* [Excerpted records]
━━━━━━━━━━

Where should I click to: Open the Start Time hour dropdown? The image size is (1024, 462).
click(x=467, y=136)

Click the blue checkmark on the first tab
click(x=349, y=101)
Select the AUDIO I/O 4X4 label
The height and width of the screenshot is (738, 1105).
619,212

━━━━━━━━━━

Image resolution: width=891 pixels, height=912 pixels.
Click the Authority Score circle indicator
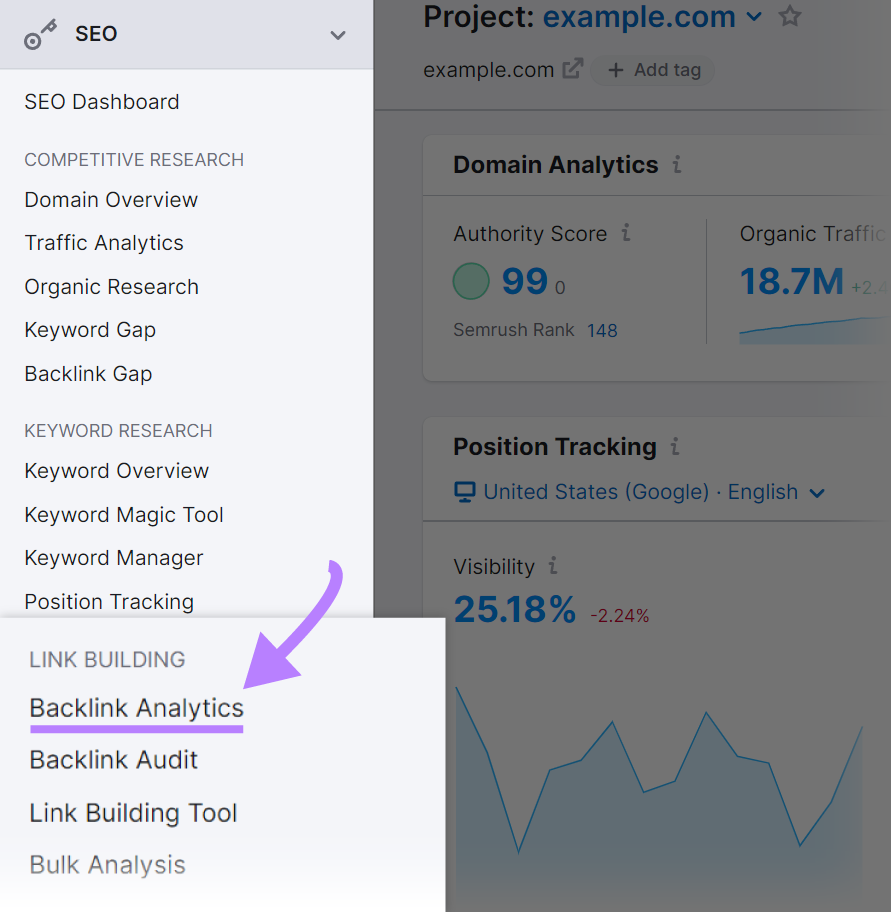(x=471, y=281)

━━━━━━━━━━

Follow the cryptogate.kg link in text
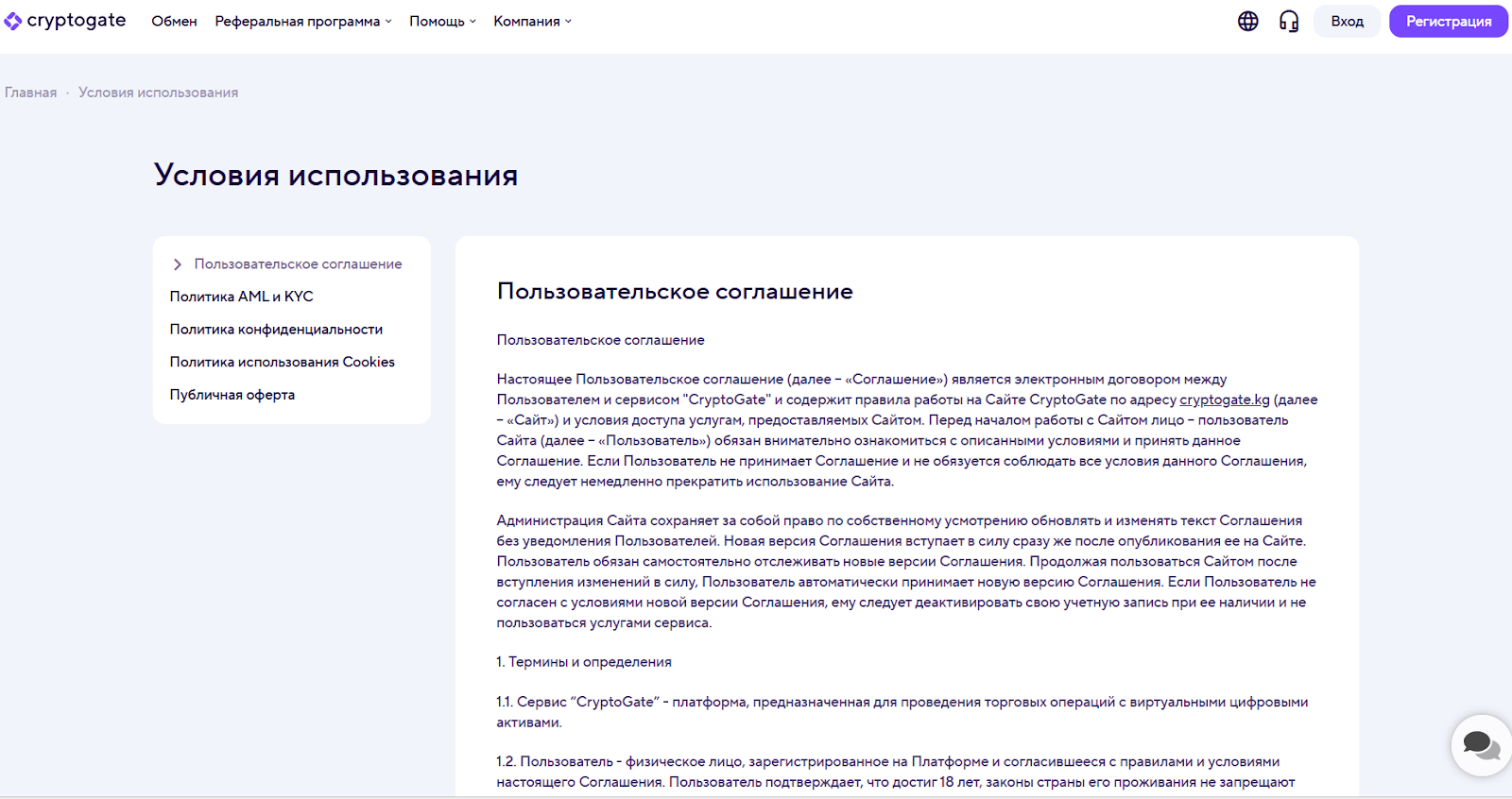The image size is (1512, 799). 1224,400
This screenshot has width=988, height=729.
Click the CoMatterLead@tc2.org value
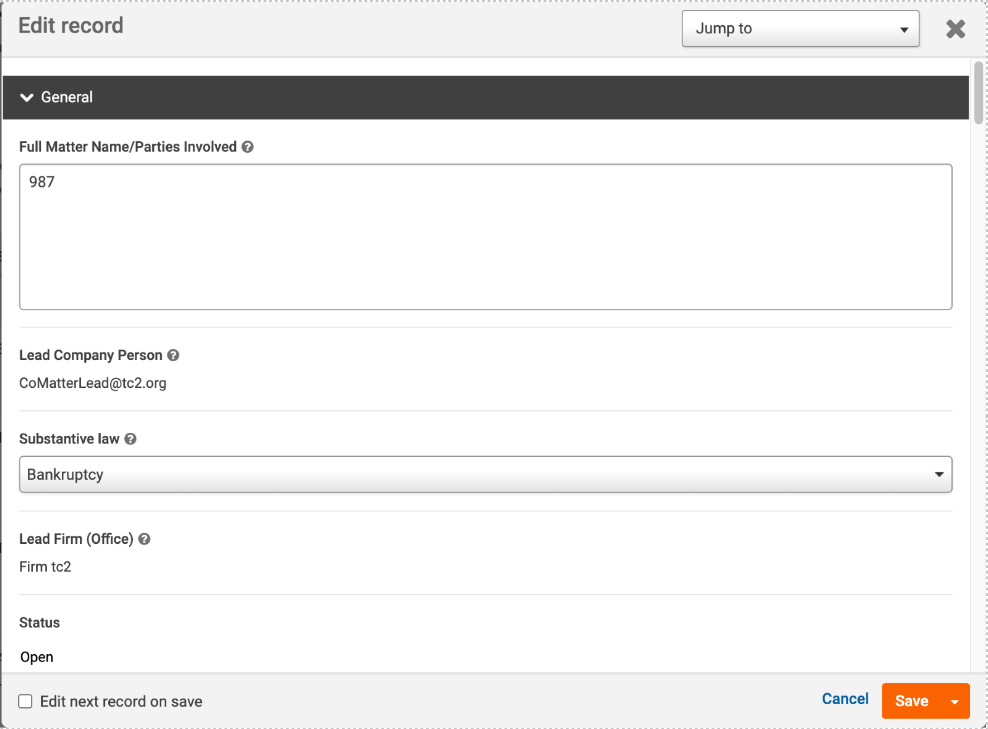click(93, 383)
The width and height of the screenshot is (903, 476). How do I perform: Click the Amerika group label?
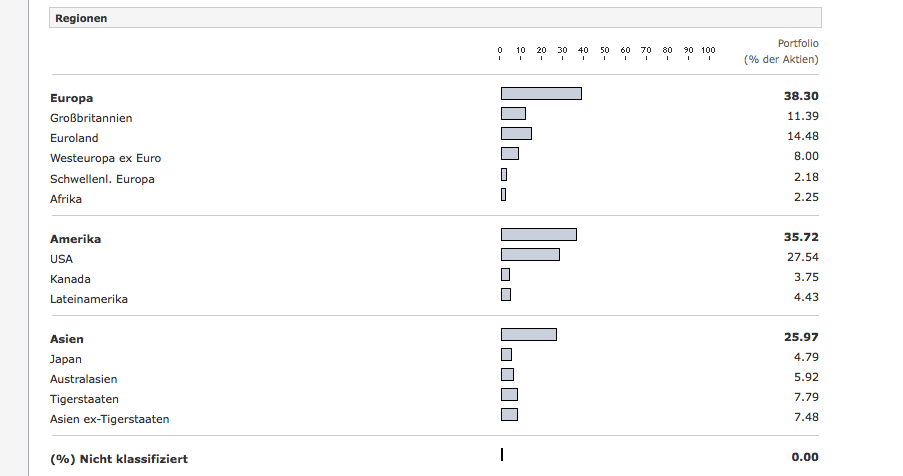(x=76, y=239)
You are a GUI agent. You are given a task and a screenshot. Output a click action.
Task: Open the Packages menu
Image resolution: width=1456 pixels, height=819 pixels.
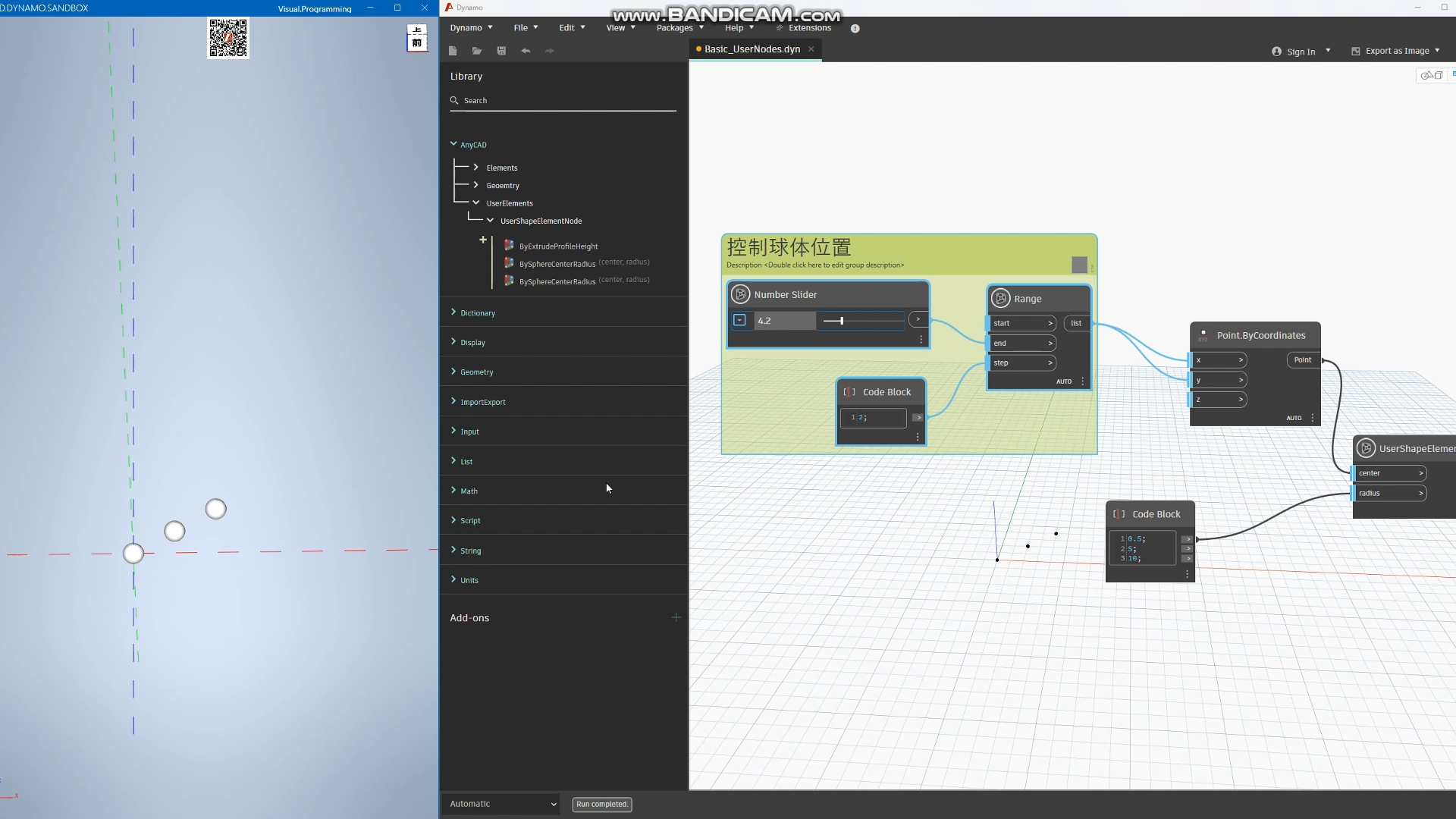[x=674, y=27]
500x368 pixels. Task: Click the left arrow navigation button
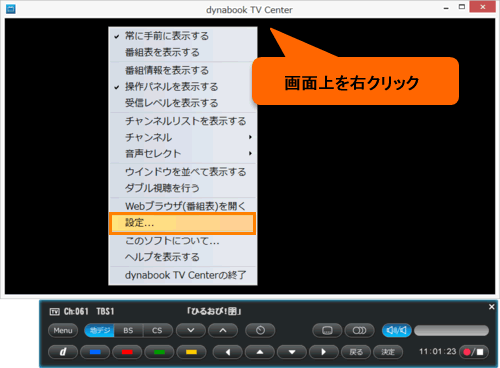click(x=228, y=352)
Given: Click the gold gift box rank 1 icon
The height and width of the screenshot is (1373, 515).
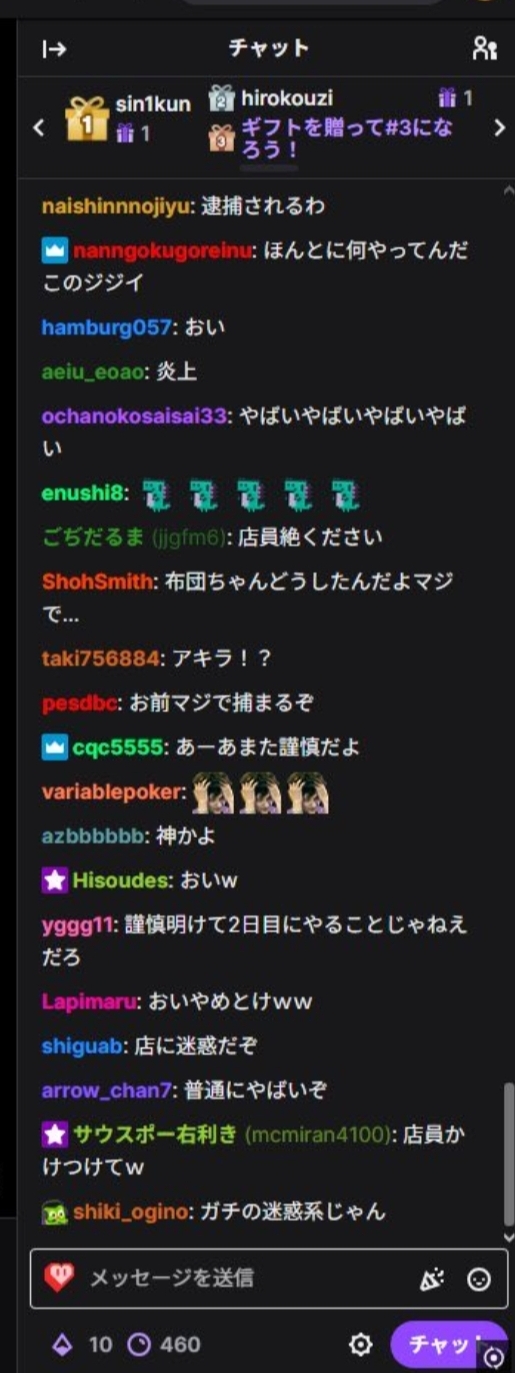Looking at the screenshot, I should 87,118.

━━━━━━━━━━

* [Exercise objective]
Starting at the line above that holds "You are a GUI", repeat every line exactly down to and including the line that holds "Given: Click the gold gift box rank 1 icon", then stop. Do not carry over any pictures.

* [Answer to this exercise]
You are a GUI agent. You are given a task and a screenshot. Output a click action.
Task: Open the Packages menu
Image resolution: width=1456 pixels, height=819 pixels.
[x=674, y=27]
500x368 pixels. Task: Click the left arrow navigation button
click(x=228, y=352)
Given: Click the gold gift box rank 1 icon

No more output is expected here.